Several activities should be considered before performing a review. The first activity of the planning stage relates to identifying the need for performing a systematic mapping. The science development of a specific area is improved continually by researchers, and they are constantly remodeling such fields. Due to this, the understanding area might be requested by new researchers or non-experts. Aggregating this information is a common researcher requirement because it allows analysis so that the preliminary results individually do not present such information.
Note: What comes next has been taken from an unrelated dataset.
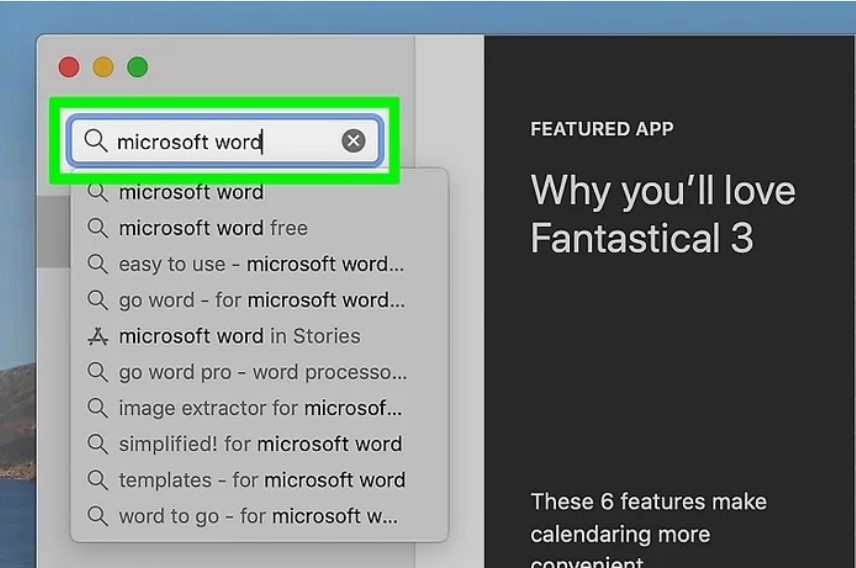
Task: Click the yellow minimize window button
Action: pyautogui.click(x=103, y=67)
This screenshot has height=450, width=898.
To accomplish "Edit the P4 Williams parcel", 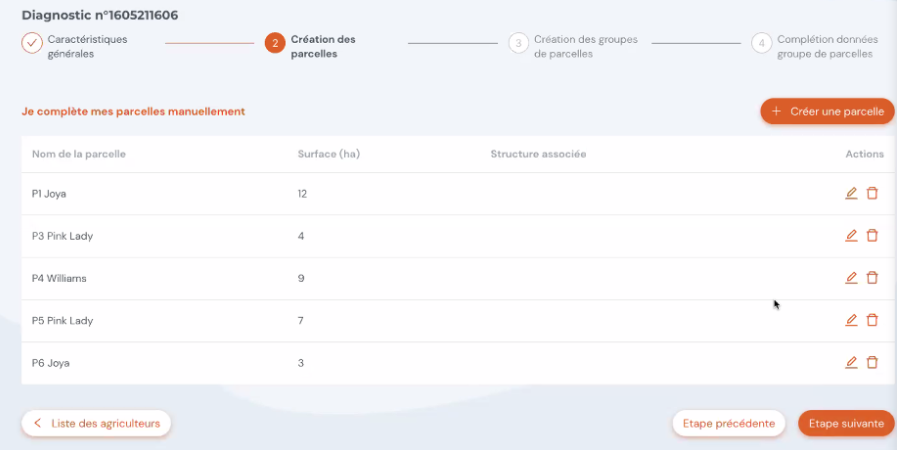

Specifying the research question is another critical activity. Every research aims at solving or improving some specific problem. Essentially, the research development must be clear and concise, which helps avoid research bias introduction. In [26] researchers argue that the most crucial part of systematic mapping conduction is the research question specification process. The main objectives in the research question specification process are to identify the primary studies that will be analyzed and the extracted data that will be used to answer these questions requirements. Finally, the development of the mapping protocol, which can be understood as the act of putting the protocol into practice, was presented.

3.2 PICOC

Research questions should bounder the research scope. The researchers in [27] suggested considering an extended medical guideline, PICOC (Population, Intervention, Comparison, Outcome, Context), to construct the research questions. In this guideline, Population refers to the group of elements that are being investigated; Intervention refers to the element that addresses the study; the Comparison is used to compare the previously specified intervention; the Outcome describes the expected results; and finally, the Context element delimits the domain of the study in which the intervention is delivered and investigated. For our study, the definitions of the PICOC terms are presented.

  • Population (P): Fog OR Edge Computing OR Gateway.

  • Intervention (I): Data reduction.

  • Comparison (C): Null

  • Result (O): Solution OR Method OR Approach OR Framework OR Schema.

  • Context (C): - Internet of Things.

We are particularly interested in investigating data reduction solutions that are employed at the edge of IoT systems. As we are not considering any other interventions to compare, thus, the comparison is null. As a result, we are interested in getting all the possible outcomes. Solutions, methods, approaches, frameworks, and schema are some expected results that were specified. We are considering the Fog & Edge computing context, which is where the intervention is being delivered. It is essential to mention here that we are not focusing on cloud solutions unless it has essential elements that were constructed at the edge.

3.3 Research questions

The previous PICOC guideline is a component that ought to be built according to the interest of the referred research. In such a case, we are interested in analyzing how data reduction, which is the intervention of our guideline, is being addressed regarding at the edge of the internet of things domain. There, we are looking for outcomes such as solutions, methods, approaches, frameworks, or schema that aim to reduce the data quantity specified at the edge context. The previously selected keywords (defined for the PICOC construction) allow us to create and specify the research question we are interested in solving. It enables us to explore the bounded questions here presented. After defining the research questions, we can identify the primary studies selected to be analyzed. The authors in [28] advocate that research questions might be clear and narrow. Below, we present the set of Mapping Questions (MQ) that delimit the scope of this mapping research.

  • MQ1: How many studies have been published over the years, and how this distribution was constructed?

  • MQ2: Which techniques researchers are applying to perform data reduction at the edge?

  • MQ3: Which data type researchers are using for experimentation?

  • MQ4: Which was the contributed object proposed by the researchers?

  • MQ5: Where are the authors implementing the data reduction solutions?

  • MQ6:Which hardware technologies were used by authors’ to perform their data reduction solutions?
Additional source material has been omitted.